2. Remove 9 screws on burner fan housing and remove the wasp nests that have accumulated over the summer. These will interrupt airflow and may cause an inefficient burn and smokey exhaust. Go back to the store and get some polyurethane caulk to patch the divot that Keystone put in the burner housing with their hole saw. I like to use 3m's 5200. Suburban recommends against putting a bug screen on the vents but I would suggest that it would be a good preventive measure. Since you now know where the switch is located on the unit you may want to install a bug screen after switching off the unit for the summer.
3. Remove gas tube from top of unit by disconnecting tube from the gas valve and removing 7 screws and 1 nut from cover housing. Be very careful not to damage fiber gasket as it is very delicate. Using compressed air blow out the gas tube in the direction of flow to discharge the junk that was clogging the gas tube. You may want to blow the accumulated rust out of the inside of the heat exchanger. Any visible mud dauber nest should be removed from the heat exchanger but when you fire up the unit the rest will be incinerated. 
4. Test run the unit to verify that the igniter is throwing a spark. Refer to your wiring diagram for color coding. Mine was red+, yellow-, blue thermostat. Connect the two thermostat wires to each other to test run.
5. Re-install the gas tube. If you have a young child available he may be helpful to start the nut into the gas valve. If you have damaged the gossamer gasket you can make a replacement with exhaust gasket paper available from old-school auto parts supplier. The chain-store (its not in the computer i don't have it but i can order it stores) may not have it.
6. Attach regulated gas supply and run the unit again to verify that you have effected repairs.

Replacement. If you have gotten this far you can figure it out.


----------



## Sweathog62 (Jul 28, 2005)

Very nice report. Send some pics if you can.


----------



## CamperAndy (Aug 26, 2004)

Attached is the SF service manual.


----------



## Santa Fe TX Bob (Oct 30, 2011)

I appreciate the manual. If that is the actual manual from the Suburban factory my confidence in their product is waning. Thanks also to Bryant for making it available on the net. I certainly wish that I could have gotten it directly from Suburban.


----------



## CamperAndy (Aug 26, 2004)

Santa Fe TX Bob said:


> I appreciate the manual. If that is the actual manual from the Suburban factory my confidence in their product is waning. Thanks also to Bryant for making it available on the net. I certainly wish that I could have gotten it directly from Suburban.
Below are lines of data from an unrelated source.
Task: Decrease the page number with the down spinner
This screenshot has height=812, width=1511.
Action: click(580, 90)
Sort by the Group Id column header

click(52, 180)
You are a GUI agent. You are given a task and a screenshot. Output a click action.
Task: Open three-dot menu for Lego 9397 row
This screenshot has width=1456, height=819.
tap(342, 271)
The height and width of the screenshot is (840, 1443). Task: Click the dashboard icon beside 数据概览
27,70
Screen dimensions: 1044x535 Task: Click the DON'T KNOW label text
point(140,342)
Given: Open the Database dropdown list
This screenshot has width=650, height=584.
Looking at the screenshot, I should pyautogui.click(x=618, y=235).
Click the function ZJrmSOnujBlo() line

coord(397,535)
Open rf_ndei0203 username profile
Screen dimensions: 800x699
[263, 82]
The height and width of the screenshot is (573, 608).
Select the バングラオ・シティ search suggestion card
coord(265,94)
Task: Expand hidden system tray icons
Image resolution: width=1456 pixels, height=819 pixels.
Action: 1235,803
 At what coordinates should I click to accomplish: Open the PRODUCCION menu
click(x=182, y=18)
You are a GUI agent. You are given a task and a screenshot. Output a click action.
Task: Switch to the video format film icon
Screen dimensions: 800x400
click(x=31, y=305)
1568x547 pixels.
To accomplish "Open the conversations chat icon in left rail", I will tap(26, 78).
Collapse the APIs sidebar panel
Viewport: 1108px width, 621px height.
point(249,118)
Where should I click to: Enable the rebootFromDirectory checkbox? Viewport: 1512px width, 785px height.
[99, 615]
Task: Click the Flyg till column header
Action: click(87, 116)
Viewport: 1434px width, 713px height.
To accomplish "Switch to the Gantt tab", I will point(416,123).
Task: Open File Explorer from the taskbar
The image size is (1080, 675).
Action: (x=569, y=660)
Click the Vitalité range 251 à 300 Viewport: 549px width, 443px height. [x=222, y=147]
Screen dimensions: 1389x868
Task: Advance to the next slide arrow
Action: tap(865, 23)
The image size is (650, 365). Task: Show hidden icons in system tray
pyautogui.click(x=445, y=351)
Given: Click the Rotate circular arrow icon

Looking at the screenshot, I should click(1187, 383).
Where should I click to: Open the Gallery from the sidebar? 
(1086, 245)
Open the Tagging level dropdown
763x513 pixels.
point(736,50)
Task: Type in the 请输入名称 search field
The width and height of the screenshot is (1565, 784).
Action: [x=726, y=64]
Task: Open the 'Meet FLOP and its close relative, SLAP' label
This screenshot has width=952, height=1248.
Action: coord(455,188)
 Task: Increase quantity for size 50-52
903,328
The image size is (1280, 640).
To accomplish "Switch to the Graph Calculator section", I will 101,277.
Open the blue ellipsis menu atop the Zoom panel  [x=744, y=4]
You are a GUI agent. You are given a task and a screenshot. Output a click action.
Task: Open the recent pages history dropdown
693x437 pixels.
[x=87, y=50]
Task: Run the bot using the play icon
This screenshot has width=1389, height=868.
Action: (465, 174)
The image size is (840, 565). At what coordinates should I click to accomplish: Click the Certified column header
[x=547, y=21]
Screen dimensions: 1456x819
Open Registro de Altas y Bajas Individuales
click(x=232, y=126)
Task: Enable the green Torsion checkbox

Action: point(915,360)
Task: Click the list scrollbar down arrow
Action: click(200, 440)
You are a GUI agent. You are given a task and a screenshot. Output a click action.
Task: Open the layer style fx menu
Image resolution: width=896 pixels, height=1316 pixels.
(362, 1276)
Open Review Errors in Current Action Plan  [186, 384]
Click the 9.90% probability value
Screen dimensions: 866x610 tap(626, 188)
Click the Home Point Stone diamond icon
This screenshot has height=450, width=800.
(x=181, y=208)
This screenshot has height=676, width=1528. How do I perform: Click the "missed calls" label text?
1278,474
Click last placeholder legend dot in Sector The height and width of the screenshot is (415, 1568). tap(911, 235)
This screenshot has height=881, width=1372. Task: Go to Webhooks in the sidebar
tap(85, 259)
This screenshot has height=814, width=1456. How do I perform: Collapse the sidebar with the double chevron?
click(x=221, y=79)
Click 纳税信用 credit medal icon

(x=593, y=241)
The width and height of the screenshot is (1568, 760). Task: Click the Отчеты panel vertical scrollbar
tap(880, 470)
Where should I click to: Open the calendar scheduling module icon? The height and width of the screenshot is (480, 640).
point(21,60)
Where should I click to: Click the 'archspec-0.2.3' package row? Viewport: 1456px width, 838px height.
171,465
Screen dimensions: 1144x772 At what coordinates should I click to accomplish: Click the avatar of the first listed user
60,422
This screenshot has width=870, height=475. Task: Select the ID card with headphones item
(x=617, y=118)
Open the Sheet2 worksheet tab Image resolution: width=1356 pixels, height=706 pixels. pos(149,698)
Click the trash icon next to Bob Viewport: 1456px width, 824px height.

Some of it is available but the manuals as far as I know are only available to authorized service techs. Bryant have decided to put most of them on the web for general access. I do not think what I posted is the actual manual but excerpts from it.


----------



## Santa Fe TX Bob (Oct 30, 2011)

Suburban has sent me pdf files of the two manuals...operator...installation. I have included them in this post.


----------